** Opening MATERIAL TO PROCESS block **

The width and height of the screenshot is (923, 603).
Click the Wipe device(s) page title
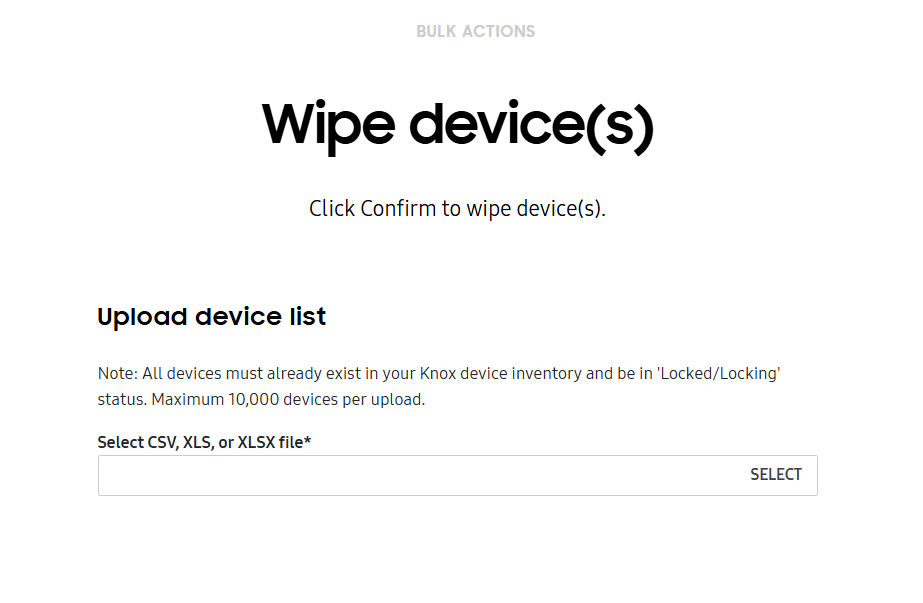point(459,124)
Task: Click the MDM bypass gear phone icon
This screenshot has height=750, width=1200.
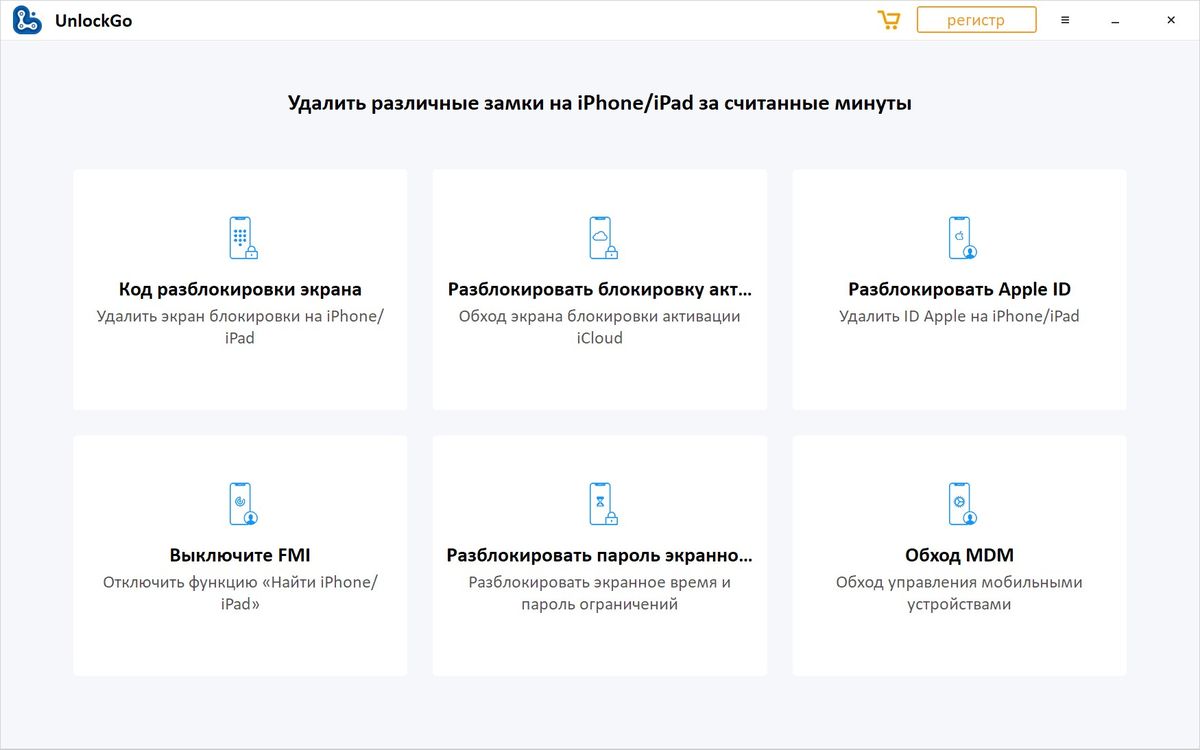Action: pyautogui.click(x=959, y=502)
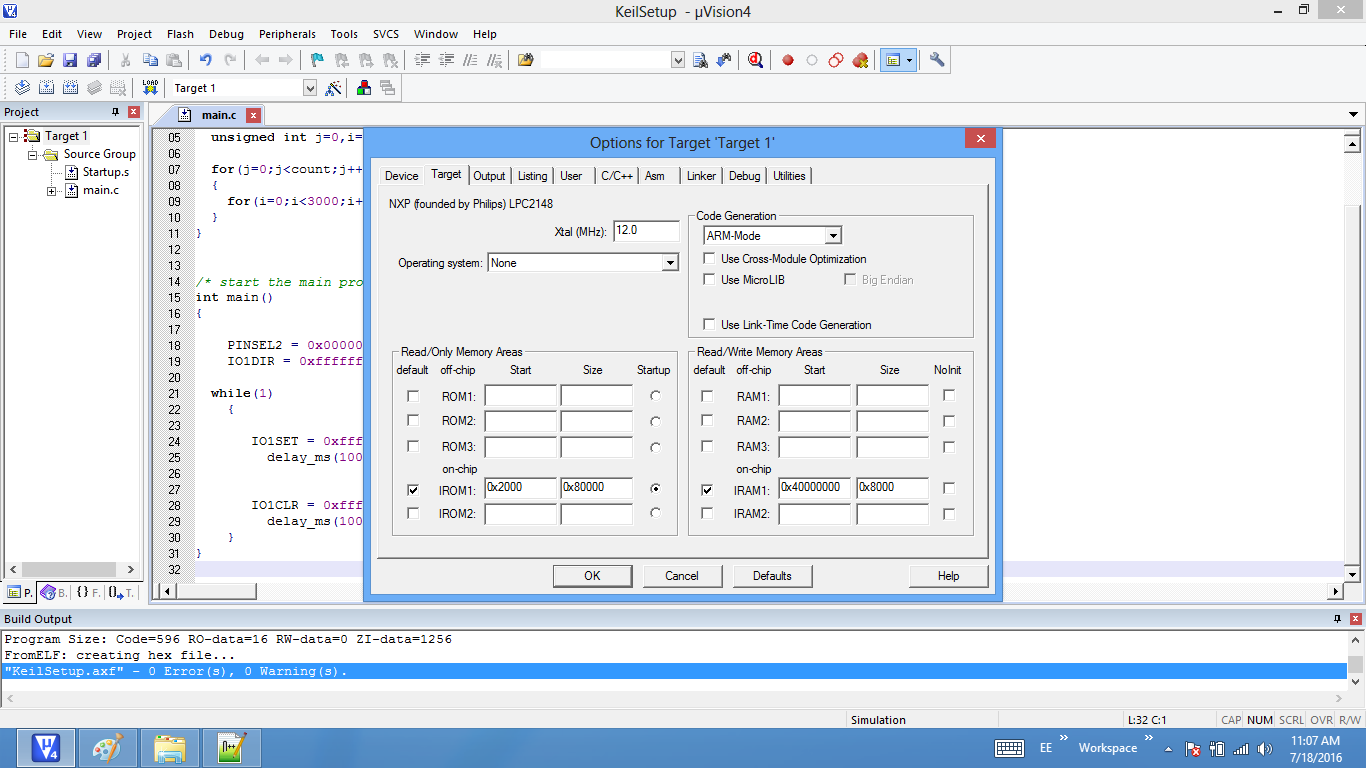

** Closing MATERIAL TO PROCESS block **

**WHAT IS EXPECTED**:
Set down only the lines running from the line with "Task: Click the MDM bypass gear phone icon" to the end of the entries, inclusive; omit every picture.

**REPLY TO THE TASK**:
Task: Click the MDM bypass gear phone icon
This screenshot has height=750, width=1200.
Action: pyautogui.click(x=959, y=502)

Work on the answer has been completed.